Posted Sep 2, 2022 8:46 UTC (Fri) by excors (subscriber, #95769)
In reply to: The growing image-processor unpleasantness by mordae
Parent article: The growing image-processor unpleasantness

> Energy savings could be realized by letting the sensor and GPU share the same buffer so that CPU don't have to touch it until GPU has done it's job. Instead of adding another semi-programmable ASIC or a single-purpose FPGA to the mix.

I'm not sure if I'm correctly interpreting what you're suggesting, but: The output from the sensor will be something like 10/12-bit Bayer. I don't think it'd be particularly useful to share that directly with the GPU, because GPU memory architectures seem to be optimised for 32-bit-aligned elements with 8/16/32-bit components (since that's what graphics and most GPGPU uses) and they'd be inherently inefficient at processing the raw Bayer data. So at the very least, you need some dedicated hardware to do the demosaicing efficiently, and probably any other processing that benefits from the sensor's 10/12-bit precision (where it'd be wasteful to use the GPU's 16-bit ALU operations), before saving to RAM as 8-bit YUV.

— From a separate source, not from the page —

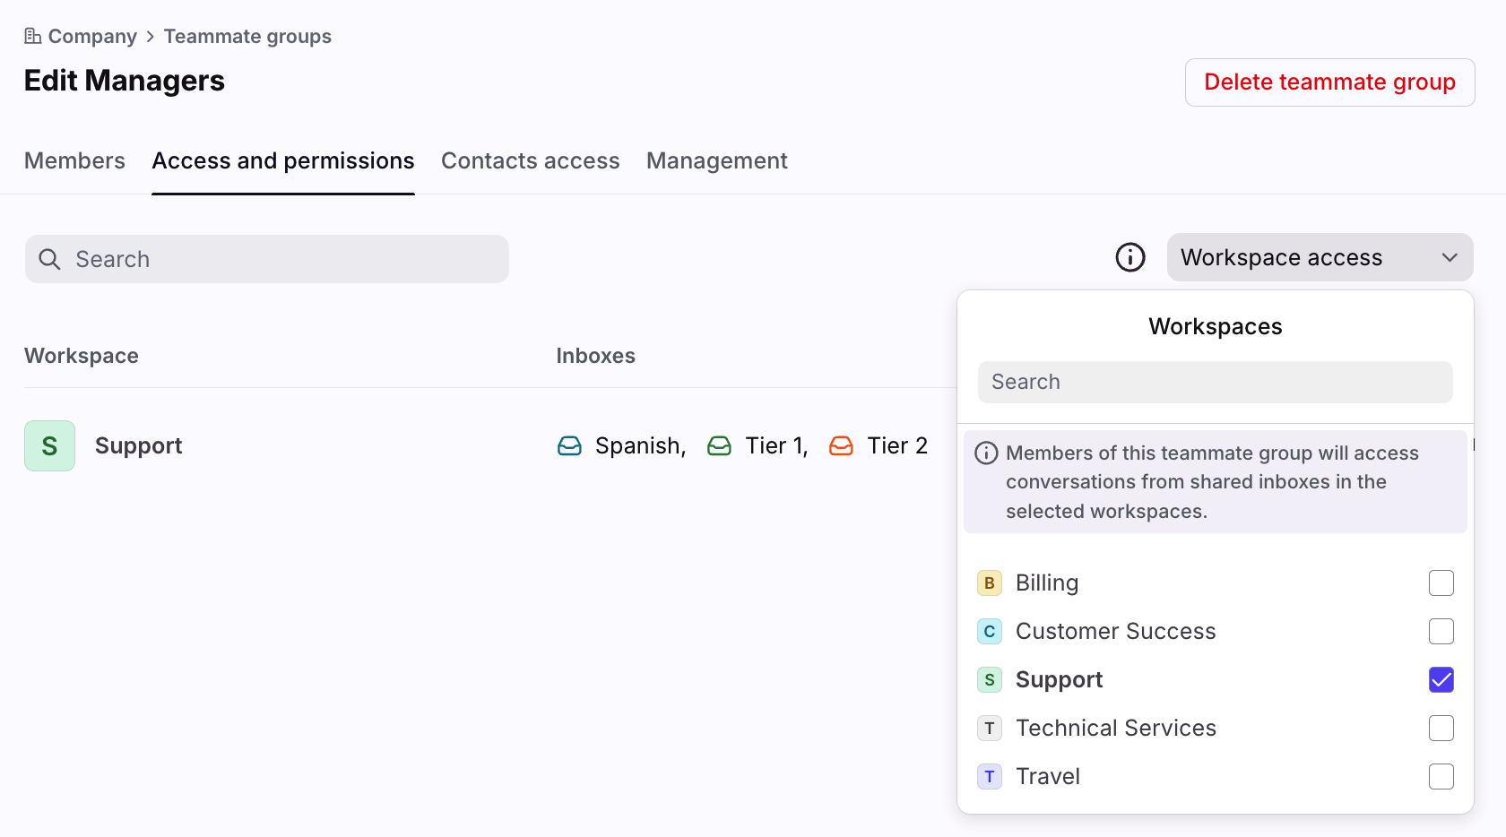Image resolution: width=1506 pixels, height=837 pixels.
Task: Click the info icon beside Workspace access
Action: pyautogui.click(x=1130, y=257)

Once you've got YUV, then it's useful to do zero-copy sharing with the GPU, and I think any sensible software architecture will already do that. (Intel's GPU has some built-in support for planar YUV420 texture-sampling to help with that.)

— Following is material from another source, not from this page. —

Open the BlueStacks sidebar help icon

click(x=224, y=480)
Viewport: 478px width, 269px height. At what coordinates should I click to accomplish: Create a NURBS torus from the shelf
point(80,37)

But a lot of the image processing will still be inefficient on a GPU. It's way too expensive to write the whole frame to RAM after every processing step (given you may have a dozen steps, and it's a 4K frame at 90fps) - you want to read a chunk into the GPU's fast local memory and do all the steps at once before writing it out, and use the GPU's parallelism to process multiple chunks concurrently. But Intel's GPU has something like 64KB of local memory (per subslice), so you're limited to chunks of maybe 128x64 pixels. Whenever you apply some processing kernel with a radius of N, the 128x64 of input becomes (128-N)x(64-N) of valid output, and if you do many processing steps then you end up with a tiny number of useful pixels for all that work. The GPU memory architecture is really bad for this. (And that's not specific to Intel's GPU, I think they're all similar.)

So you still want dedicated hardware (with associated firmware) for most of that processing, with a much more efficient local memory architecture (maybe a circular array of line buffers per processing stage), and just use the GPU and/or CPU for any extra processing that you couldn't get into the hardware because of cost or schedule.